== PROVIDED TEXT ==
Art+Village+City in the Pearl River Delta is one of two interdisciplinary courses being sponsored by the Global Urban Humanities Initiative in Spring 2015. Students in this research studio are utilizing a variety of research methods from interviews to video documentation to explore the ongoing evolution of relationships between urban and rural spaces and people, and the emerging role of the arts in China’s Pearl River Delta.
This week in the studio we worked on two common forms of fieldwork representation that are often overlooked: the single photograph, and the anecdote. Each student took a single photograph and told a single anecdote. In our studio crit, we reflected upon what an anecdote or a photograph can and cannot do as a form of research representation. At issue are questions of narrative and image, both in our own making of images and anecdotes, and in our framing and telling of them.

== INFORMATION PROVIDED ==
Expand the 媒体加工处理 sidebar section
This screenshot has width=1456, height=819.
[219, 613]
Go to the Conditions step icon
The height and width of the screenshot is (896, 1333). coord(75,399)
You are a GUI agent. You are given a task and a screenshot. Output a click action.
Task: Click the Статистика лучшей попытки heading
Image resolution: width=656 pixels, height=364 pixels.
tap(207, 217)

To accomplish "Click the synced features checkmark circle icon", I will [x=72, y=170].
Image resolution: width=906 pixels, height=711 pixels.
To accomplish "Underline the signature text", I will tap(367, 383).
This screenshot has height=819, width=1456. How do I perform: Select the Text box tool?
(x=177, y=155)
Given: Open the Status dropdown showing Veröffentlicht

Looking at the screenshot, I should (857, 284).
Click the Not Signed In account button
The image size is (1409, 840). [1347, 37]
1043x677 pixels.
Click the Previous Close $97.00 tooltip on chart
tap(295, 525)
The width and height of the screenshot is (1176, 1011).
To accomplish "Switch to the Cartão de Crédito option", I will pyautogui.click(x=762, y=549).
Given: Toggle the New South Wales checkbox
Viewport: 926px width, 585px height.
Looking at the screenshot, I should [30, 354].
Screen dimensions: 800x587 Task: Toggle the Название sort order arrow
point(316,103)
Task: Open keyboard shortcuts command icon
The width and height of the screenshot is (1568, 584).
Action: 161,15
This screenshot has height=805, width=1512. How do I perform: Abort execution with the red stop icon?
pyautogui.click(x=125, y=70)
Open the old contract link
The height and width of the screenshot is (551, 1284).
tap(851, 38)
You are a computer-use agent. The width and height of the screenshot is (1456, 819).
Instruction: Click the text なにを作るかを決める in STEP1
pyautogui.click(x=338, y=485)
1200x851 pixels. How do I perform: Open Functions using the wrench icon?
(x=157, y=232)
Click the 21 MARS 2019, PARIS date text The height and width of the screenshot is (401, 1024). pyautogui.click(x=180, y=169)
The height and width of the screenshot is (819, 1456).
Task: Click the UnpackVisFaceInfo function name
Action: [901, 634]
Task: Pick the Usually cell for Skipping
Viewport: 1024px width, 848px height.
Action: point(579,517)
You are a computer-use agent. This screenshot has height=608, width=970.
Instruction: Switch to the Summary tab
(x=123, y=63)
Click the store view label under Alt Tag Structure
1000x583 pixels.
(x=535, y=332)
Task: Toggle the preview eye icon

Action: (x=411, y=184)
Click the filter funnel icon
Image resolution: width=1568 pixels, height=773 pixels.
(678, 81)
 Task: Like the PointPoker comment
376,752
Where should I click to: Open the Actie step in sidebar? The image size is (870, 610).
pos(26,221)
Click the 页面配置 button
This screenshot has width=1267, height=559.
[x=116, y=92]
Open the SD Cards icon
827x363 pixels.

== YOUR TASKS ==
A. Copy the stretch from "Art+Village+City in the" through "Pearl River Delta." in the text on the Pearl River Delta studio course.
B. Proceed with the text on the Pearl River Delta studio course, picking up after its last sentence.

== EXERCISE RESULTS ==
A.
Art+Village+City in the Pearl River Delta is one of two interdisciplinary courses being sponsored by the Global Urban Humanities Initiative in Spring 2015. Students in this research studio are utilizing a variety of research methods from interviews to video documentation to explore the ongoing evolution of relationships between urban and rural spaces and people, and the emerging role of the arts in China’s Pearl River Delta.

B.
— Winnie Wong
“As I thought about what I might want to photograph I was constantly reminded of what I perceive to be my inability to capture the perfect photo while I am in the field or to determine what might be ‘interesting.’ It was with this in mind that I chose to use a photograph of the San Francisco skyline taken from Sausalito. As I mentioned in class, this is a photograph I have taken on numerous occasions. Each time, while from the same spot, the image of San Francisco appears different. While this is not a profound reflection I think that it demonstrates the relevance of how something is represented based on when a picture is taken, who takes the picture, and how it is later presented be it with captions or not.”
— Katie Bruhn (Southeast Asian Studies)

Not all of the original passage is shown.